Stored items
__________

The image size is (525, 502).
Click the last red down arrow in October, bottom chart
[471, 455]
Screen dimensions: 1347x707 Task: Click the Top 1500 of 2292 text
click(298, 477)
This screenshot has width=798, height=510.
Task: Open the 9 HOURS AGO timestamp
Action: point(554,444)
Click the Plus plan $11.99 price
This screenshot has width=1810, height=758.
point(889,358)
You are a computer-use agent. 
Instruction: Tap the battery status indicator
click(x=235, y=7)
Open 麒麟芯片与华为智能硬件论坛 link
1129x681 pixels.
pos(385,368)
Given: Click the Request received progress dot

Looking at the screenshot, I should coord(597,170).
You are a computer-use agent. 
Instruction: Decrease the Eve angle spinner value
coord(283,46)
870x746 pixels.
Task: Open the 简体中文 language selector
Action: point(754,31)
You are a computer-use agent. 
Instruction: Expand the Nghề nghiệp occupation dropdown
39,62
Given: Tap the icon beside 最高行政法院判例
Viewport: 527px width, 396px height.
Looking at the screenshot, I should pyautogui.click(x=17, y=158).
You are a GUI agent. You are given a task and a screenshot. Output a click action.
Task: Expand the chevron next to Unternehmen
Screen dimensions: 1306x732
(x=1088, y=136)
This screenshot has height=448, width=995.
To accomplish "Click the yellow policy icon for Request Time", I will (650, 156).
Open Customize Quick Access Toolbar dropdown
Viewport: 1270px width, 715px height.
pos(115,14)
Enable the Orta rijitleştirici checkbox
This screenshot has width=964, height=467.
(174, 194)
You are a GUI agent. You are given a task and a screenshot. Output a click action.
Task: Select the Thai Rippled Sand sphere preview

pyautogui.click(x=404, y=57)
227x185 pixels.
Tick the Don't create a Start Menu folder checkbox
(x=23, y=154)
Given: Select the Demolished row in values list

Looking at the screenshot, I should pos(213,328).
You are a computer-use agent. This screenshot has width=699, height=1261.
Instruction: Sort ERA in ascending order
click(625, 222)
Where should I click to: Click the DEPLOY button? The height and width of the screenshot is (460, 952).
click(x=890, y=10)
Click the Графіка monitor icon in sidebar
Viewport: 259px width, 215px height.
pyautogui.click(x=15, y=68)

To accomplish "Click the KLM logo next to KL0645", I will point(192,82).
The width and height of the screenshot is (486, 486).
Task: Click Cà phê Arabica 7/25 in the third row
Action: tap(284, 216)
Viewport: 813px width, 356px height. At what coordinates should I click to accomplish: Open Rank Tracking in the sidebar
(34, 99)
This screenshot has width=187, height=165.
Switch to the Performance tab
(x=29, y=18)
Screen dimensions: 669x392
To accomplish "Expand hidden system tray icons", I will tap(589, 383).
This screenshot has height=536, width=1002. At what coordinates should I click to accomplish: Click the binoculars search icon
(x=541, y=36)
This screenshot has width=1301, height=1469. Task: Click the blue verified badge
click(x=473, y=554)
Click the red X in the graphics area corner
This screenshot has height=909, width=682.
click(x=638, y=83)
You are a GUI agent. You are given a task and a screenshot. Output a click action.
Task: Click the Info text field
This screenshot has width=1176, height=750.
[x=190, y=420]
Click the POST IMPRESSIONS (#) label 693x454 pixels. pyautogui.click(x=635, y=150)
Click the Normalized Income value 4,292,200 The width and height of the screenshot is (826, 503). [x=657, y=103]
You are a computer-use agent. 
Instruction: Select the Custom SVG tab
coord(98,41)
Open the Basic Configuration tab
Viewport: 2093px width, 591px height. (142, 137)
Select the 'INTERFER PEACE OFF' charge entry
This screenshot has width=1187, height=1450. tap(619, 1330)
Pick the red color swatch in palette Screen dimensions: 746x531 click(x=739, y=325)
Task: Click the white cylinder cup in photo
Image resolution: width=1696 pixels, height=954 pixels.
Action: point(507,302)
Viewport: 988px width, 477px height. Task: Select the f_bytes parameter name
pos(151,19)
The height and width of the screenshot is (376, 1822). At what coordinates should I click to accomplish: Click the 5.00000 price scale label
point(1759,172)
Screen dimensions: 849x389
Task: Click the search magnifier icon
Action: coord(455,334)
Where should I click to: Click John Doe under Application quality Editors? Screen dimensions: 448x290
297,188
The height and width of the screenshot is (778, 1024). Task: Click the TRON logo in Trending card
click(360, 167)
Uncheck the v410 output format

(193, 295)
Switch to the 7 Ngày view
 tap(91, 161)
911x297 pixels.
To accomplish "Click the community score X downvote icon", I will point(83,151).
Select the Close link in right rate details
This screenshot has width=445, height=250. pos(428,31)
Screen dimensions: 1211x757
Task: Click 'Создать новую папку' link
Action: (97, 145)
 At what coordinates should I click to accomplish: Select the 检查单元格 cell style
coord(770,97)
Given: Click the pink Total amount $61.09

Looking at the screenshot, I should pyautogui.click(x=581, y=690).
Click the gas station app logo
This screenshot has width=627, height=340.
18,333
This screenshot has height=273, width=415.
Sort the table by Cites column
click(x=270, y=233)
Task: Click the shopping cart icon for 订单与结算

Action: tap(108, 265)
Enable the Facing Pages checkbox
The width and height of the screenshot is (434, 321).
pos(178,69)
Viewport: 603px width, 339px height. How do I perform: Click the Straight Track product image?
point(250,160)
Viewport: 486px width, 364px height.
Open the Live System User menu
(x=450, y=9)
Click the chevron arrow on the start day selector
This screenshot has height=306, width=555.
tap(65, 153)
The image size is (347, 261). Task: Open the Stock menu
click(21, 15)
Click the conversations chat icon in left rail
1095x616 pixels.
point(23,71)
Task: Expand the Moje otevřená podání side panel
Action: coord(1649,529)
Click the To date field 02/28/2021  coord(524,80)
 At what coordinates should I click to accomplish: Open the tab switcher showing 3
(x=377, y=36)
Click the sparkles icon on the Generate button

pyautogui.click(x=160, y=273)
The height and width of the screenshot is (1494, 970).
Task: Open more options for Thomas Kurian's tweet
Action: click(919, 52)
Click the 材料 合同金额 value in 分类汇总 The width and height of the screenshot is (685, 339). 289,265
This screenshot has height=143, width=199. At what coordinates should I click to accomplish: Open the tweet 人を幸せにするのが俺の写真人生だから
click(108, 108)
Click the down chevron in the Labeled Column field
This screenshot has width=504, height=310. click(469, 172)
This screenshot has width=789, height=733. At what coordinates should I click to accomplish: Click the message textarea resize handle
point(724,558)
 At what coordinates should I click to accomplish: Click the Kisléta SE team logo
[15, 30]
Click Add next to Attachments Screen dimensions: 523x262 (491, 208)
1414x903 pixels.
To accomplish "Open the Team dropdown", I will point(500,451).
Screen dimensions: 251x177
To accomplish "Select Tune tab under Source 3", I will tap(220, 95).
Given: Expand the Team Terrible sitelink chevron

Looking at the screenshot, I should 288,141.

__________

Your task – Wherever the string "Enable" appears in the data above, copy the line it sits in.

Reply –
Enable the Orta rijitleştirici checkbox
Enable the Facing Pages checkbox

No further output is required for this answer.